(Collected data)
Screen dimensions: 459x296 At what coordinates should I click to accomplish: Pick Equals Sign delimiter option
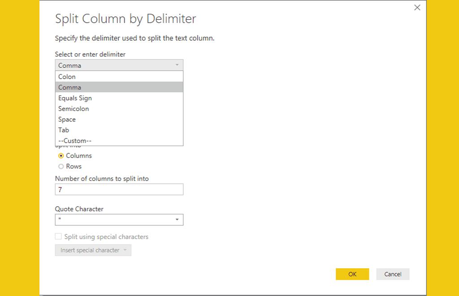(75, 98)
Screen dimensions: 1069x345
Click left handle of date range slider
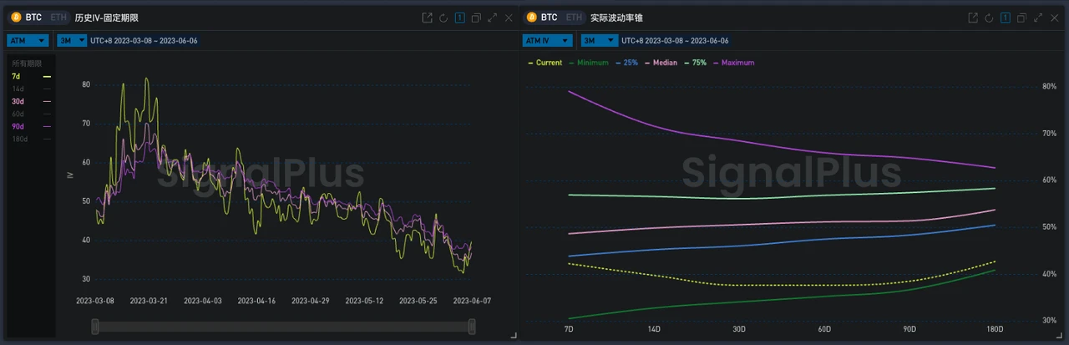[95, 327]
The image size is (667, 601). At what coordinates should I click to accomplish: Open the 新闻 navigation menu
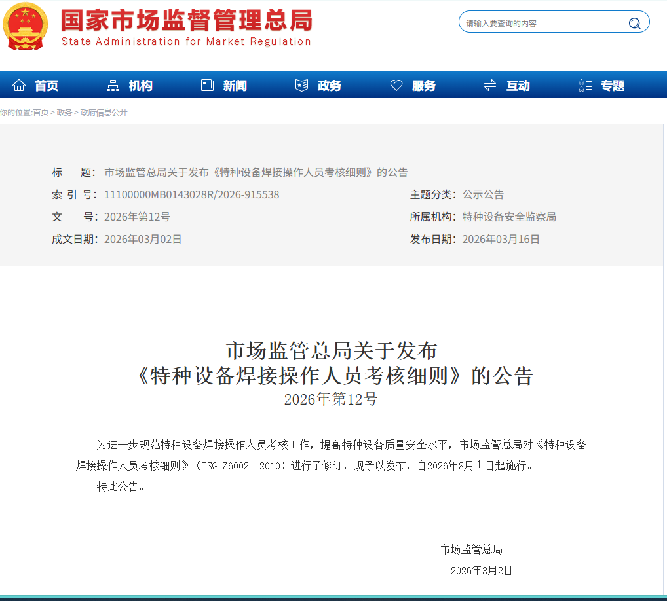(235, 84)
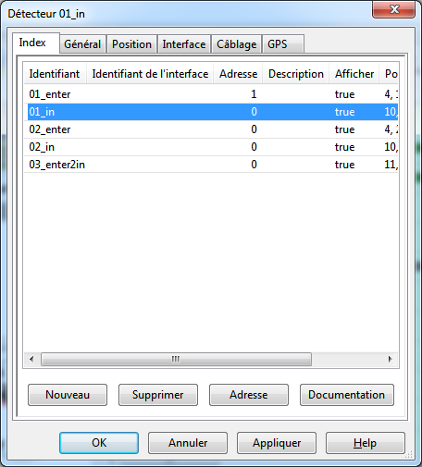Sort by the Identifiant column header
The image size is (422, 467).
55,74
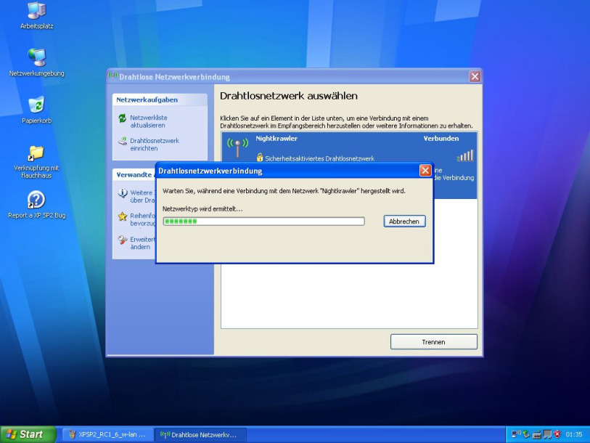Click the refresh icon for Netzwerkliste aktualisieren
This screenshot has width=590, height=443.
pyautogui.click(x=122, y=118)
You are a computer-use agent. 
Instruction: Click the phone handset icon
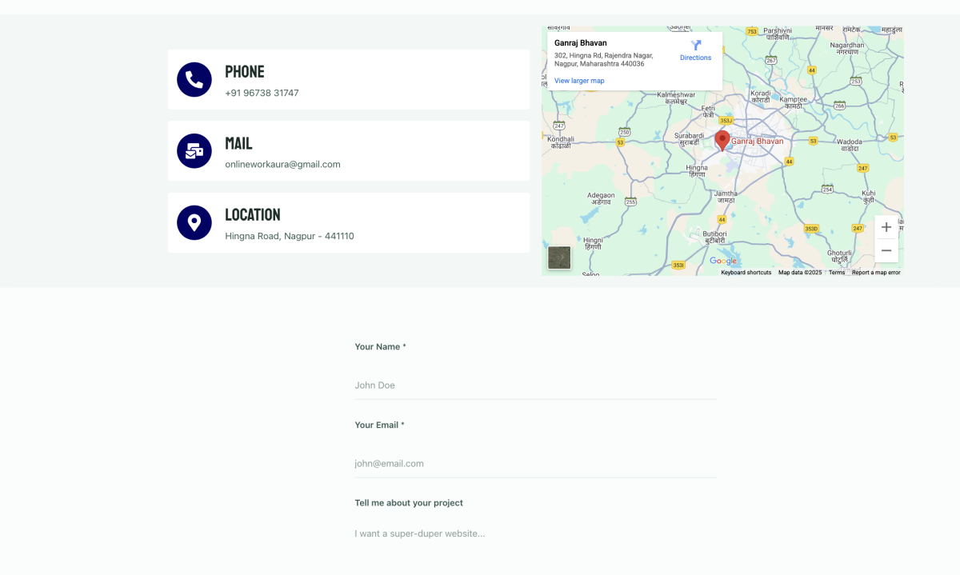pos(194,80)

(What the task requires): The entries must be written out again unchanged. Images are to be left out.

(Exercise answer):
Screen dimensions: 459x296 At what coordinates should I click to accomplish: Pick Equals Sign delimiter option
(75, 98)
Screen dimensions: 1069x345
Click left handle of date range slider
[95, 327]
The image size is (667, 601). At what coordinates should I click to accomplish: Open the 新闻 navigation menu
(235, 84)
Sort by the Identifiant column header
The image size is (422, 467).
55,74
Click the refresh icon for Netzwerkliste aktualisieren
This screenshot has width=590, height=443.
pyautogui.click(x=122, y=118)
You are a computer-use agent. 
Instruction: Click the phone handset icon
pos(194,80)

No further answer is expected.